■ INFORMATION GIVEN:
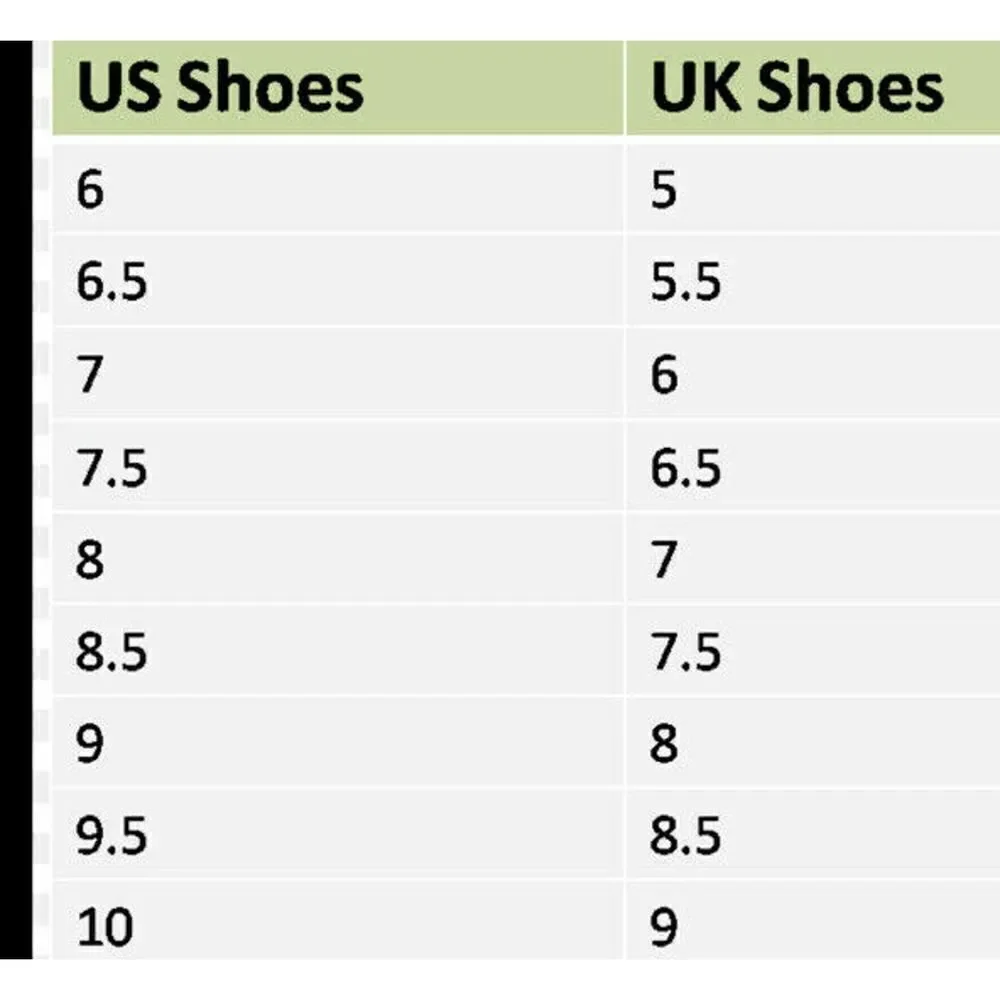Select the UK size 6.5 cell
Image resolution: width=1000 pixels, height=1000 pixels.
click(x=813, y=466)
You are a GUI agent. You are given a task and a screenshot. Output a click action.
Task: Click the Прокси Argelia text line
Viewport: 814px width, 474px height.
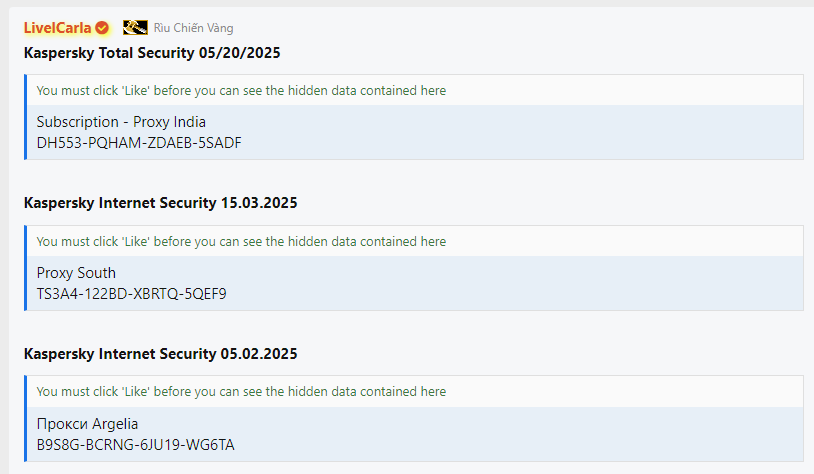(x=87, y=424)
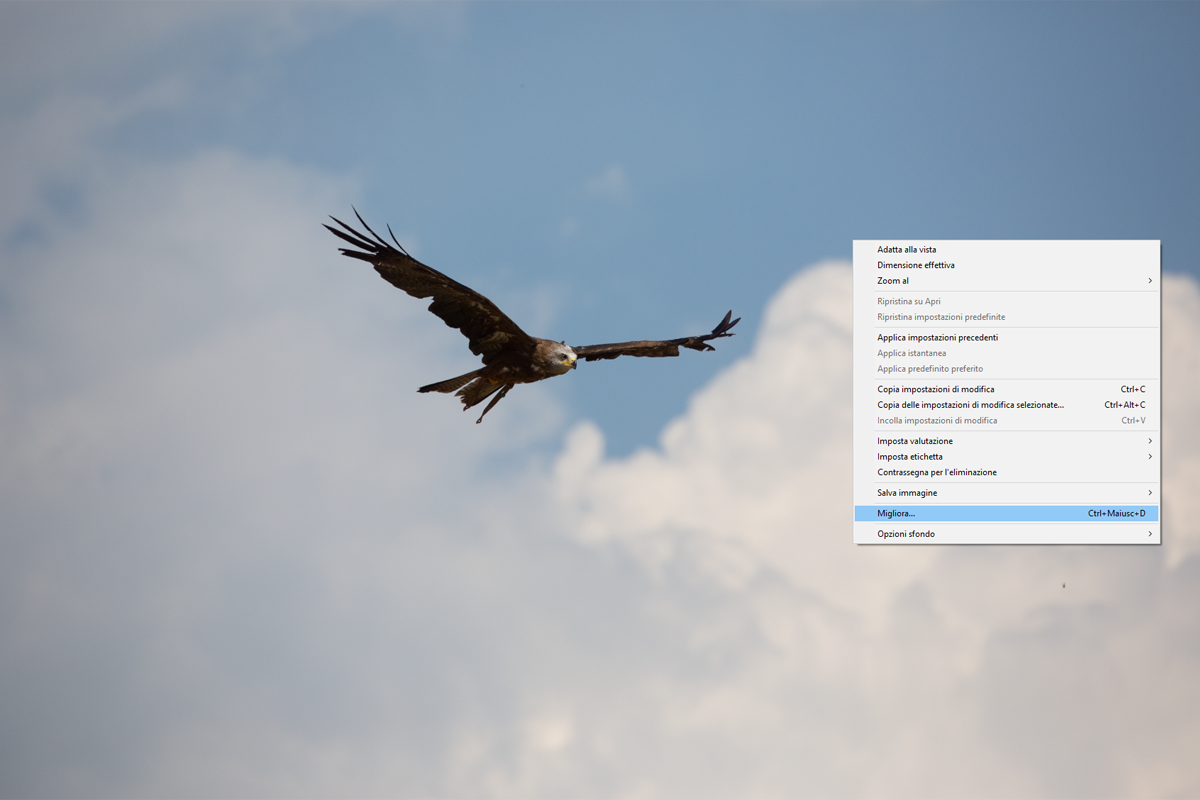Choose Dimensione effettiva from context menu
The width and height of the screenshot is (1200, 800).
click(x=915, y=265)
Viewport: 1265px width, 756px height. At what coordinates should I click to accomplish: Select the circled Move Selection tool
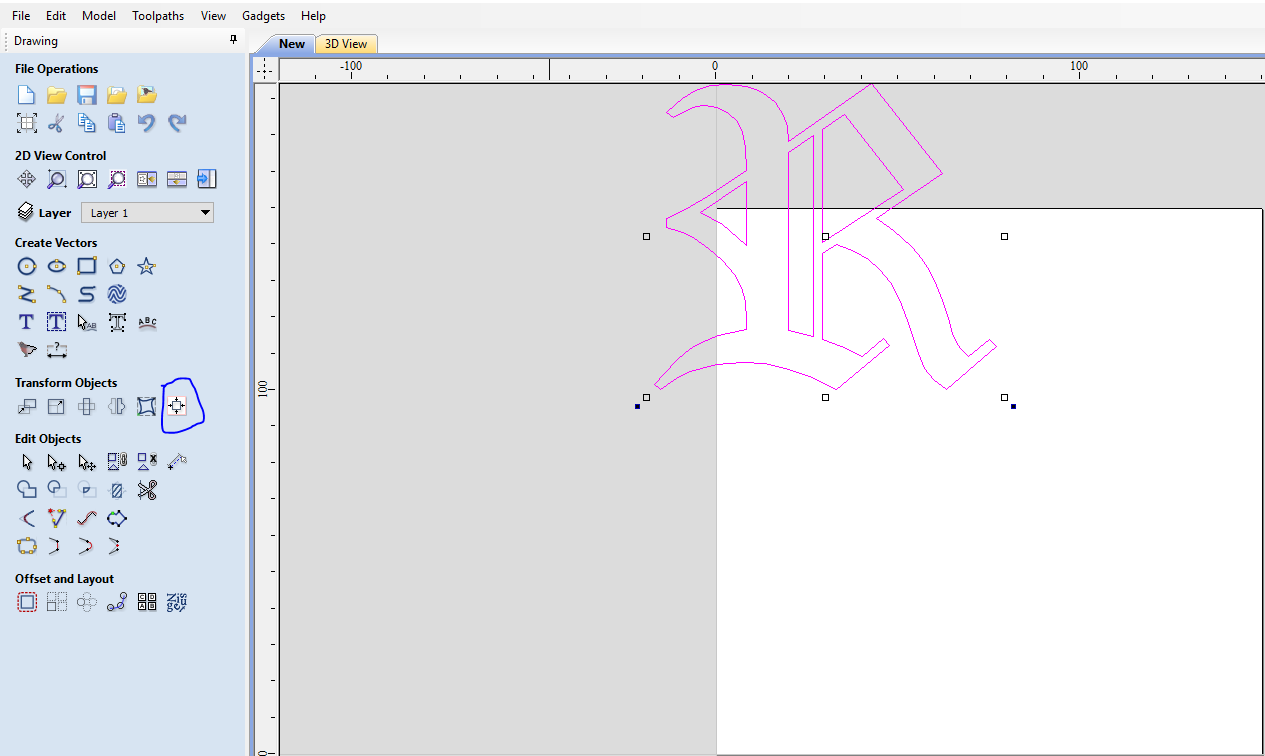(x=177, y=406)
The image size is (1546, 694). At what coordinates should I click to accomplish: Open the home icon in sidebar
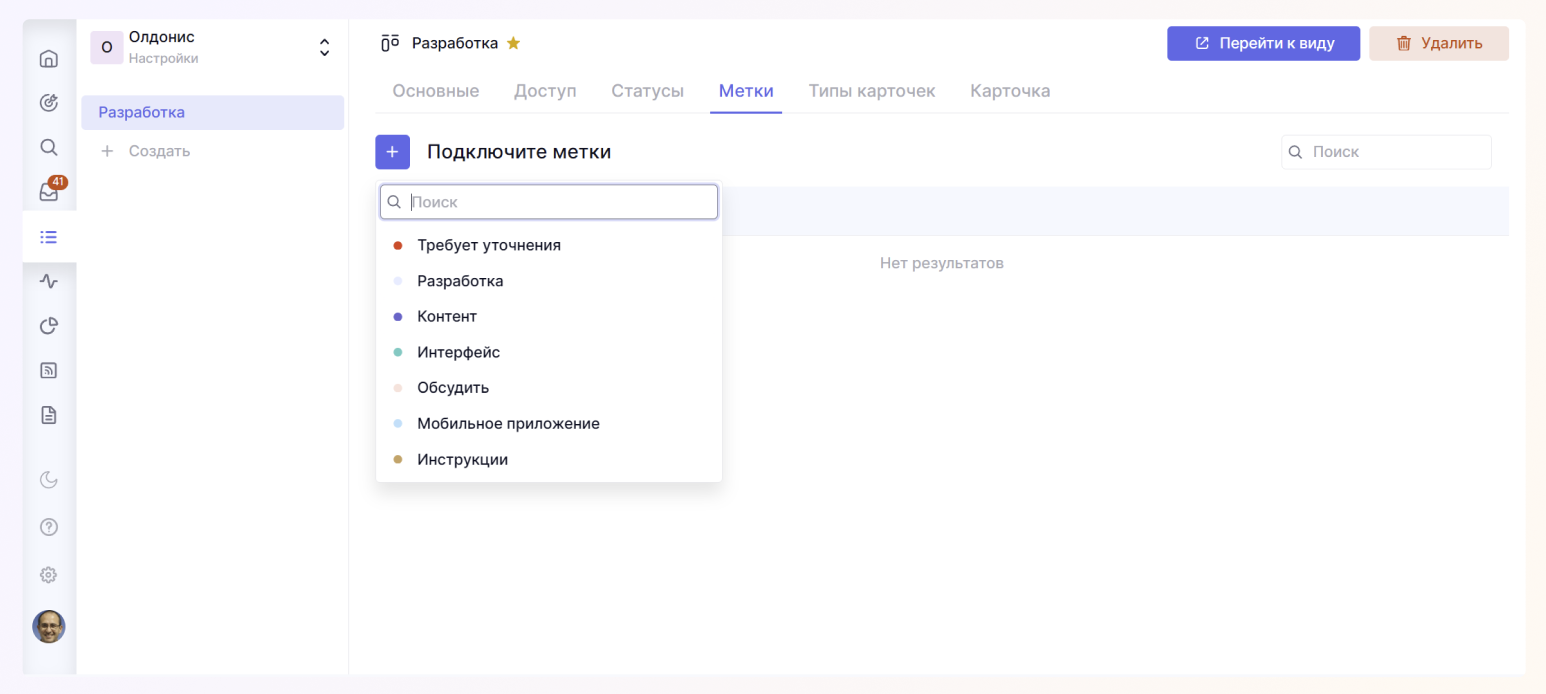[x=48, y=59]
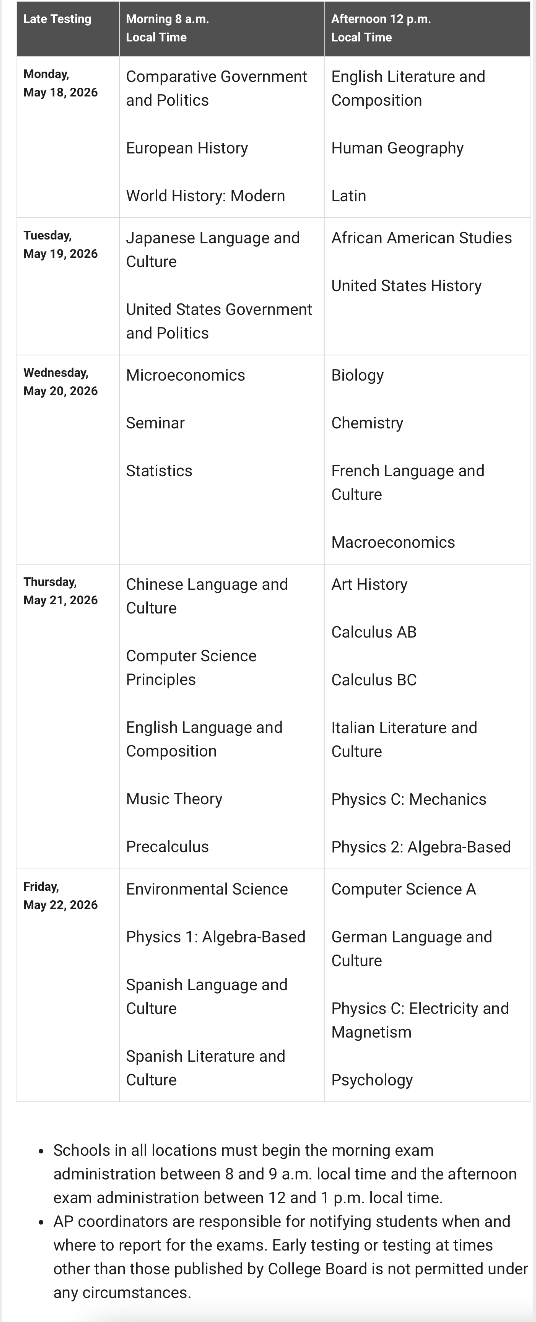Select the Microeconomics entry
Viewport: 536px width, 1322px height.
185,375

■ EXERCISE:
What are the lines from the one containing "Task: Click the Прокси Argelia text line" through the end of the records? Write them out exactly, leaving out the pictures.

■ RESULT FOR THIS TASK:
Task: Click the Прокси Argelia text line
Viewport: 814px width, 474px height.
(x=87, y=424)
Choose Dimensione effettiva from context menu
The width and height of the screenshot is (1200, 800).
click(x=915, y=265)
Viewport: 1265px width, 756px height. At what coordinates should I click to accomplish: Select the circled Move Selection tool
(x=177, y=406)
The image size is (1546, 694). At what coordinates should I click to accomplish: Open the home icon in sidebar
[x=48, y=59]
Select the Microeconomics entry
Viewport: 536px width, 1322px height.
185,375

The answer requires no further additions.